* TAREFAS OBRIGATÓRIAS *
• a. Segundo o trecho apresentado, a qual partido Sergio Moro se filiou em 10 de novembro?
• b. Copie sem alterações todos os registros, desde a linha que contém "Click gthemes avatar" até a linha que contém "click(x=140, y=16)", incluindo as duas.

“Moro representa um bolsonarismo sem Bolsonaro”, diz Antonio Neto

Em 10 de novembro, o ex-juiz e ex-ministro de Jair Bolsonaro Sergio Moro subiu definitivamente no palanque eleitoral ao se filiar ao Podemos e assumir a pré-candidatura à Presidência da República. Em um discurso de 42 minutos, Moro apresentou-se como um candidato com todos os predicados do establishment, em uma versão Collor 2.0. Moro, que outrora havia jurado não entrar para a disputa eleitoral, apresentou as bases de sua agenda econômica: a manutenção de tudo que aí está. Em uma fala ensaiada, pregou novas reformas liberais, o teto de gastos e mais privatizações. Em resumo, representa um bolsonarismo sem Bolsonaro.

* DADOS FORNECIDOS *
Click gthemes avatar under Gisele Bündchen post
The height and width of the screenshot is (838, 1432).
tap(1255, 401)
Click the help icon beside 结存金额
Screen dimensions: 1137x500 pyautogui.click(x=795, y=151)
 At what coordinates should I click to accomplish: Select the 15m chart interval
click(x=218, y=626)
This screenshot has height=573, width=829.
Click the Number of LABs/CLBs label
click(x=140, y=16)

* * *

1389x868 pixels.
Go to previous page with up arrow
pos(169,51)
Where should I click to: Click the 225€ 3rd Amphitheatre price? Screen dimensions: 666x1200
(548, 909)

* RESPOSTAS DOS EXERCÍCIOS *
• a. Ao Podemos.

• b.
Click gthemes avatar under Gisele Bündchen post
The height and width of the screenshot is (838, 1432).
tap(1255, 401)
Click the help icon beside 结存金额
Screen dimensions: 1137x500 pyautogui.click(x=795, y=151)
 At what coordinates should I click to accomplish: Select the 15m chart interval
click(x=218, y=626)
This screenshot has height=573, width=829.
Click the Number of LABs/CLBs label
click(x=140, y=16)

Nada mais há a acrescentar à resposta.